I’ve been thinking a lot about the kind of life I want to live and what I think will make me happy. I keep reading about these celebrities (*cough* Ed Sheeran *cough*) who claim to have been homeless for their art but actually grew up rich and choose homelessness to make them “edgy.”
Am I doing the same thing?
I’m technically homeless; I’m in between homes. I don’t have a permanent address right now. I had multiple breakdowns about this in Alfred and led to me leaving the apartment in a complete mess as I fully shut down. I feel like my brain went into crisis mode and all I could focus on was the literal next step. I cried half the drive. What was I walking into??? While I like being a free spirit, I didn’t think I’d like being this free. I don’t have a job and come November I absolutely need one.
But I’m also the happiest I’ve felt in years. I’m surrounded by friends. And I’m not actually homeless. I’m staying in an amazing apartment and my cats are safe. I am working on a show bible for Tejan, pitching my sexy Disney series, hanging out with friends, and am meeting amazing new people (while being safe because COVID is not over, y’all). To be as cliche as possible, my cup is full.
Personally, I’ve always hated the “starving artists” trope. That artists are supposed to suffer to make good art. I can make much better art if I’m not literally accepting any job that comes my way just to survive. I have been incredibly fortunate to be able to say “no” to opportunities that didn’t sit right with me this year. I’ve been able to write plays that are already getting picked up because I gave my chance a second to breathe (after very many breakdowns).
When people ask what theatre could be doing right now, after everything we learned in 2020, the answer should be providing financial and artistic support for playwrights. If our art has suffered, it’s because you’re asking us to churn out multiple drafts of plays and then only to pay us $400. You’re asking us to work for $10/hr to write masterpieces. It’s an unsustainable system.
And frankly, that’s if you pay us. Playwrights are fleeing to TV because at least we can make rent working on a show. We need more playwrights in residence, more longtime commitments to playwrights.
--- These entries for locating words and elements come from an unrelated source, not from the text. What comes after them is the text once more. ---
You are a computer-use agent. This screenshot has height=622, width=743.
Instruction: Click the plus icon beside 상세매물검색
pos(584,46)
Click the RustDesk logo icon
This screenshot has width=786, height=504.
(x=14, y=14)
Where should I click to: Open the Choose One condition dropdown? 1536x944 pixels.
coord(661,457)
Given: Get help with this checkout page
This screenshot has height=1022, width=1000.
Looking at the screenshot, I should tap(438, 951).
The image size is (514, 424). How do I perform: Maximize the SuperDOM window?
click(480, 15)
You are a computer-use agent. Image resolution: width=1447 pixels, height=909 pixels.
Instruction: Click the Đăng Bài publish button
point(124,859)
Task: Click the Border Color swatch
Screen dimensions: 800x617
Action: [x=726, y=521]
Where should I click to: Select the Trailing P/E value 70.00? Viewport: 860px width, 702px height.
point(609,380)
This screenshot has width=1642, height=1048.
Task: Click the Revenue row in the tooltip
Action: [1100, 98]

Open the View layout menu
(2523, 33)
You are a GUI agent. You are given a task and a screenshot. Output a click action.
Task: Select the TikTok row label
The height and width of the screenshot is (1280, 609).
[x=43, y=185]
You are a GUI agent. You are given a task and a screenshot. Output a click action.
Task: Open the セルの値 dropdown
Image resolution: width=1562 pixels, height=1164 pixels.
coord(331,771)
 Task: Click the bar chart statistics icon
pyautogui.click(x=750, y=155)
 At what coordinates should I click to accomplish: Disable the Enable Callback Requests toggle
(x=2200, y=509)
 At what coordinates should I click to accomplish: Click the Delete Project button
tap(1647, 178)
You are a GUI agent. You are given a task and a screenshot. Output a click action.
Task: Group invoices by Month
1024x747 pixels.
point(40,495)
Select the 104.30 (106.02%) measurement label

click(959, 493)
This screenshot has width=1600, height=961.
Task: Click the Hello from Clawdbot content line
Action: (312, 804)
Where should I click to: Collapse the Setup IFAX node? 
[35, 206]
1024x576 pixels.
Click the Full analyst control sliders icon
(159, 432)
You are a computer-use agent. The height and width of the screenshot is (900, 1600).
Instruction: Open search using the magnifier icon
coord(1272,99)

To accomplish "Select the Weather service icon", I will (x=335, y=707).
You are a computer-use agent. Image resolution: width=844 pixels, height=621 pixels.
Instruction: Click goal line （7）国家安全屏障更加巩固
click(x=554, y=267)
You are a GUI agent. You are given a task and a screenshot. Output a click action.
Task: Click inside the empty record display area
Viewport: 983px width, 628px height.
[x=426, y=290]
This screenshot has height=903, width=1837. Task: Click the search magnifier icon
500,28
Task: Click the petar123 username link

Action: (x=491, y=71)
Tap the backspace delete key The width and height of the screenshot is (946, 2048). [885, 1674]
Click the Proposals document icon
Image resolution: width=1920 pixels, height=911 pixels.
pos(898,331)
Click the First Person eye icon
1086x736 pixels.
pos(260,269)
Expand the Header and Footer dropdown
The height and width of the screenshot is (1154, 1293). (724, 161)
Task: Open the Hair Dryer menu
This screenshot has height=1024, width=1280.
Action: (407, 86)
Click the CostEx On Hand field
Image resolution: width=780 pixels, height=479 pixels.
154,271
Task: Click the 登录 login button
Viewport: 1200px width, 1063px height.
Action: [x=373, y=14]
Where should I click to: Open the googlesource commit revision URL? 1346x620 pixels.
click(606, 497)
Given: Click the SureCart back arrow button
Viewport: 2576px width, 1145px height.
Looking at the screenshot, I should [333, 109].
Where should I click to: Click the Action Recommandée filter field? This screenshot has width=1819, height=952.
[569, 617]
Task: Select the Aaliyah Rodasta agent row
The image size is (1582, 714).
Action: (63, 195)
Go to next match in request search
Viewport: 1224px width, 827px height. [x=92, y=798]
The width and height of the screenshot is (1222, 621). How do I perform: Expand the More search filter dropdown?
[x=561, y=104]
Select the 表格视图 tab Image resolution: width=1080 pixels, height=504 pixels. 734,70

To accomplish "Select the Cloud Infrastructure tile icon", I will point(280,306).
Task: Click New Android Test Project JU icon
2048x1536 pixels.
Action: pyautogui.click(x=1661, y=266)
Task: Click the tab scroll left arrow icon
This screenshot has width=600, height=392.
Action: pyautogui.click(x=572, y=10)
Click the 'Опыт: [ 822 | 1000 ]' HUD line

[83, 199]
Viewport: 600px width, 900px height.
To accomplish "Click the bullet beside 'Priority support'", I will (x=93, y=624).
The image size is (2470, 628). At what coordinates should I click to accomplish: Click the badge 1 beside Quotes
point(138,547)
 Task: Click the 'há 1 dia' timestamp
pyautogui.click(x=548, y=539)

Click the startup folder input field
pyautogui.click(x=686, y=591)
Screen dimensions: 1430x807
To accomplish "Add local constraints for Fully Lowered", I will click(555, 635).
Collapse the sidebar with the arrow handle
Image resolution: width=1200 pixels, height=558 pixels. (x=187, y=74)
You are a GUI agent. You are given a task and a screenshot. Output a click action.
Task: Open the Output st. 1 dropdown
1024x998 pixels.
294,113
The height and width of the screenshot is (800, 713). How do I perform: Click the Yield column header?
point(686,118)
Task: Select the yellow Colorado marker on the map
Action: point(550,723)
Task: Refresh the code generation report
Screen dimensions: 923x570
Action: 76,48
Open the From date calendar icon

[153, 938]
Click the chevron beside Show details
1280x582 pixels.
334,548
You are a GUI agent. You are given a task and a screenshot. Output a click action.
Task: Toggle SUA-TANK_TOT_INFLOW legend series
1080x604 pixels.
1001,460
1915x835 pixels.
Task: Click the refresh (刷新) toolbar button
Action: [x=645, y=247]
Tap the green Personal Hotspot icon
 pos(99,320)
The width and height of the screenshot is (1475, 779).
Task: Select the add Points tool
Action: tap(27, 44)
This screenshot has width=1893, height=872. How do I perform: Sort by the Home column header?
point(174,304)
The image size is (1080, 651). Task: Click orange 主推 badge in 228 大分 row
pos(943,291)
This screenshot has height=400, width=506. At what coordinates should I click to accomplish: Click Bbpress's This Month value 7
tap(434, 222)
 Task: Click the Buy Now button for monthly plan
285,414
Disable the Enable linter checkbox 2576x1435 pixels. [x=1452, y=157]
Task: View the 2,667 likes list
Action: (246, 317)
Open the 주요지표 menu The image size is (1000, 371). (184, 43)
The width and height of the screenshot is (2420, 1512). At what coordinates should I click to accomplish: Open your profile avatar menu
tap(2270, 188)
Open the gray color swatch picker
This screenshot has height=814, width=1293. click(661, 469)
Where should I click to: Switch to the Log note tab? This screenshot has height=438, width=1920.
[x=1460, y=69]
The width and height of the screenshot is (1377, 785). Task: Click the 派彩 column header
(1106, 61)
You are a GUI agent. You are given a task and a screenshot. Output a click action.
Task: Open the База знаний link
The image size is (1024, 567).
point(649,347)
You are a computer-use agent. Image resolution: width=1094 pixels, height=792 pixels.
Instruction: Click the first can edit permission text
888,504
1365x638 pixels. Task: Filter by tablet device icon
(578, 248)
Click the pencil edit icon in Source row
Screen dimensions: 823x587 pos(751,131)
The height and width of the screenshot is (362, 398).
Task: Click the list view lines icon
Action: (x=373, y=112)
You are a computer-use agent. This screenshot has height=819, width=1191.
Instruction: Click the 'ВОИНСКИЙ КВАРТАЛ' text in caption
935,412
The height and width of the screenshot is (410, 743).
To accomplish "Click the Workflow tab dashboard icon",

We need to get rid of asking playwrights to write a play in a month. Can I do it? Yes. A lot of us can. But imagine how much stronger the draft would be if we had 3 years and weren’t worried about how we were going to keep the lights on.
This time in St. Paul has been a blessing. I’m so glad to have a moment to hit pause and create work I’m really passionate about but it doesn’t escape me that I have been consistently working in theatre for a decade and this is the first time I’ve ever felt anything close to comfortable.
And it’s temporary.
If we want theatre to be everything it could be, we need to take care of the artists who have been creating the “extraordinary live experiences” we’re always bragging about.
I like to believe that I started this blog for emerging playwrights who like me were like “How do I make this crazy* idea into a career?” And lately, I haven’t been great about the advice part. Recently I was asked to write a play for free, give feedback to other playwrights, and then put on the play myself so the theatre company could decide if they want to work with me. I said no, immediately but I know three years ago I would’ve said yes. For the ~exposure.~
Playwrights, especially those who are just getting started: you do not need to be exploited to have a career in this field. Please learn the power of saying no. Know the value of your work and know that you deserve better. If you’re ever not sure about a contract or an agreement, ask people. Ask around. Make sure you’re not being taken advantage of. And if you don’t think you have anyone to ask, ask me and I’ll find someone.
We’re in this together and we all deserve better.
*I’m mentally ill. I can use “crazy” if I want to.